ENERGY-DEPENDENCE AND DEPTH DISTRIBUTION OF ELECTRON-BEAM-INDUCED DAMAGE IN GAAS/ALGAAS HETEROSTRUCTURES

We have investigated the effects of electron beam (EB) irradiation on the optical and electrical properties of GaAs/AlGaAs heterostructures in the energy range between 5 and 25 keV and at electron doses of 1 x 10(16) approximately 1 x 10(21) electrons/cm2. The most pronounced effects were observed for 10 keV EB irradiation. The photoluminescence (PL) intensity from quantum wells and the two-dimensional-electron-gas (2DEG) mobility were reduced at doses greater than 1 x 10(19) electrons/cm2 and 5 x 10(20) electronS/cm2, respectively. On the other hand, for 5 and 25 keV, those degradations were not observed. For various EB energies, the depth distribution of EB-induced damage was determined by both PL and 2DEG mobility measurements. Using a Monte-Carlo simulation, the damage distribution was shown to be correlated with the energy-loss distribution of incident electrons. Namely, the penetration of 5 keV electrons is too shallow to cause any damage in the active region at around 100 nm depth.

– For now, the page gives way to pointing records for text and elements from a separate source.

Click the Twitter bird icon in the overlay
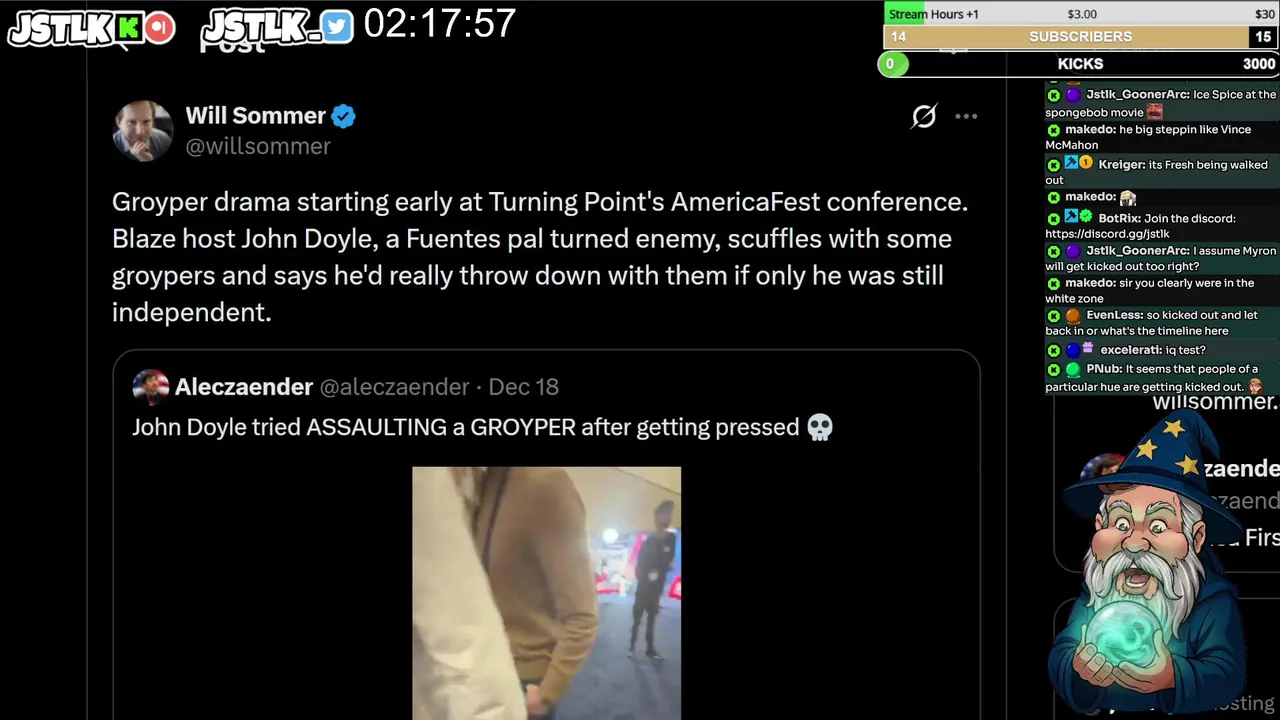 tap(337, 28)
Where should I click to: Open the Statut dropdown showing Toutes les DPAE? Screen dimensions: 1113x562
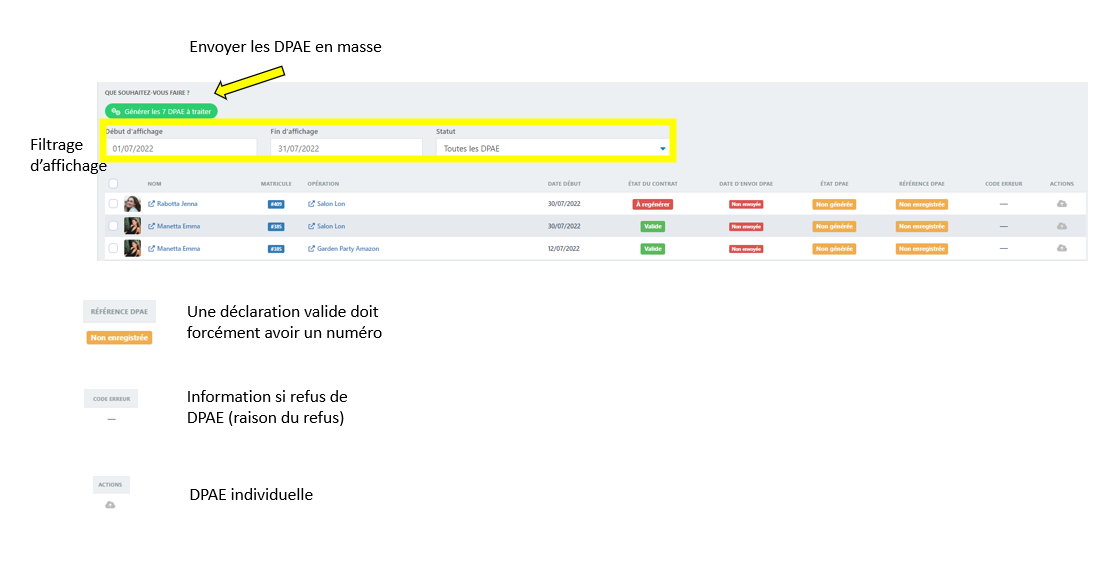pyautogui.click(x=554, y=148)
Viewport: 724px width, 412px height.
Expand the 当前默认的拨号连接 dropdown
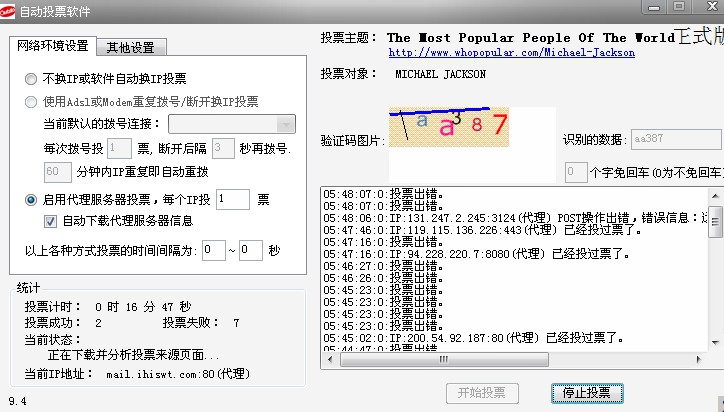coord(232,124)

On the other hand, since the energy-loss distribution of 25 keV electrons is too broad and deep due to the reduced cross section of collisions between the electrons and target, it has little effect on the photoluminescence (PL) and the 2DEG mobility. Consequently, 10 keV electrons lose most of their energy in the active region (100 nm depth), being consistent with the observed degradation of the PL and 2DEG mobility.